Genetic methods of association analysis
Genetic association studies investigate the relationship of genetic markers (one or more) to the onset and course of disease, including diseases caused by external pathogens. In genetics, they are mainly used to reveal genetic predispositions to multifactorial diseases, i.e. genes (genotypes from different but also association given genes) that resolve or cause the disease.
Such genotypes are relatively easy to find – they occur more often or, conversely, significantly less often in a group of patients (cases) compared to individuals (in the sense of not suffering from the given disease) control.
There are two main types of association studies: case-control studies and SNP association studies.
CASE-CONTROL STUDIES (RETROSPECTIVE)
In the classic variant, we monitor the occurrence of different genotypes of a pre-selected candidate gene in groups of cases and controls. If we do not know the pre-selected candidate gene or cannot even imagine it, we can perform a genome-wide association study. In this case, we determine the genotype for a large number of polymorphic loci on all chromosomes simultaneously in both groups of people (most often using DNA microarrays), which can determine up to approximately 1.8 million genotypes in each individual.

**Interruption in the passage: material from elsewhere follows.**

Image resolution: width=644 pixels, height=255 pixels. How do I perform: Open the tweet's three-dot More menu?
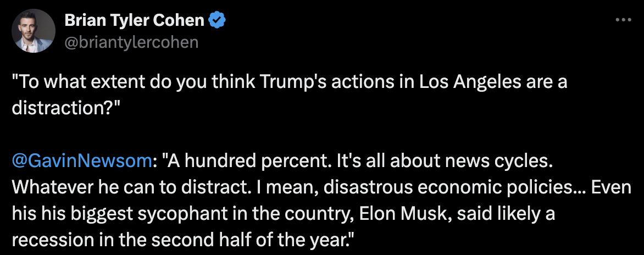point(623,20)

In a case-control study, the prevalence of a risk factor (exposure) is compared. We proceed from the effect to the cause, while looking for an answer to the question of whether the disease under study was caused by a suspected factor. For example, the relationship between smoking and lung cancer - here we select from a clearly defined population (e.g. patients of one healthcare facility - primarily people with lung cancer - the monitored group) and people without lung cancer (the control group).
Advantages
- relatively fast, cheap, possibility of quick repetition
- suitable for studying rare diseases
- suitable for chronic diseases and diseases with long latency
- possibility of monitoring multiple risk factors for one disease
Disadvantages
- need to rely on human memory – i.e. problematic retrospective assessment of exposure to a suspect factor
- high risk of selection bias (systematic selection errors) – a clear definition of the source population, both the observed and the control group, is necessary
COHORT STUDY
Here the incidence of a disease (effect) is compared. Here we proceed from cause to effect, seeking an answer to the question of whether exposure to a suspected factor (cause) causes the disease. For example, investigating the relationship between smoking and lung cancer, where the study group consists of smokers (exposed group) and the control group consists of non-smokers (unexposed group).
Advantages
- accuracy, reliability
- objectivity – can assess multiple consequences of a single exposure
Disadvantages
- financial and time-consuming
- not suitable for studying rare diseases
STUDY SNPs (single nucleotide polymorphism)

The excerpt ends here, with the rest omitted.